Wednesday 14 April 2010

Wash your mouth out with soap

I was out walking the dog tonight: across the street from us was a group of boys playing outside the houses opposite. They'd have been about eight I'd guess. I heard snatches of their conversation - one of them in particular. It was "fucking" this, "fucking" that... and the odd thing was it wasn't an argument or a foul-mouthed tirade of abuse - the word was just a normal part of his vocabulary. His mates didn't use it and I idly wondered where he'd picked it up from. School perhaps, or home, maybe?

I remember the first time I said it at school. It was at secondary school (I don't recollect ever hearing it at junior school) and I was twelve going on thirteen. We were playing a game in the playground and I got a bit tongue-tied and it slipped out by accident. I blushed furiously. The game stopped. My classmates were gobsmacked and fell silent until Robin King exclaimed incredulously "Brooksbank just said 'Fuck'"!! *shock, horror* I tried to explain, but to no avail. It was almost like some weird coming-of-age ritual: I'd said the f-word and so I was now grown-up - no longer an innocent little child. This was in the days before it was allowed to be used on TV or the radio, and certainly none of us dared use it within earshot of the Masters.

I never dared use it at home.
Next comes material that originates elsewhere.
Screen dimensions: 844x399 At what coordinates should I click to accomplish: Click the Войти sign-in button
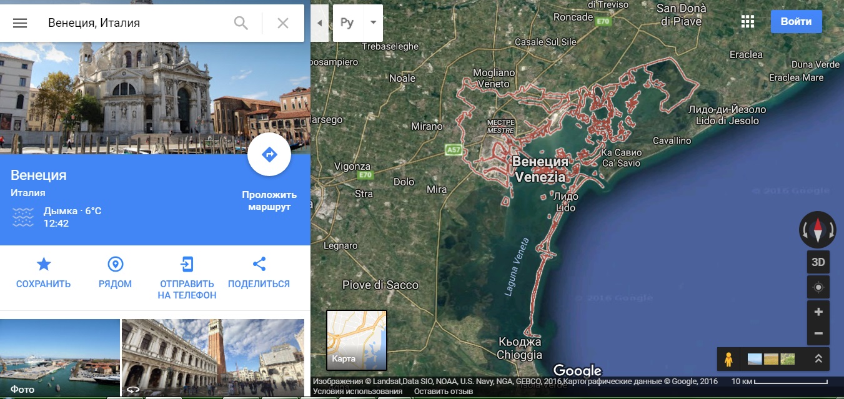coord(796,21)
My parents never swore in front of us as kids, still less at us - not until I was a teenager and my mother if roused to a fury would let rip with a "bloody" or two. I knew better than to do it back! It's odd, because even as an adult after I'd left home I still never swore in their house. I've never gone in for using it in public at all in fact. It wasn't considered good etiquette at work: we couldn't do it it front of the customers of course, but even out of earshot of those who were the cause of our displeasure there was an unwritten rule that the f-word was a bit much.

So I tend to save it for those occasions when something or someone really drives me to it. Which is using it to its best advantage, in a way: I mean if you use it as an everyday element of ordinary speech like that eight-year old was doing this evening, it ceases to mean anything.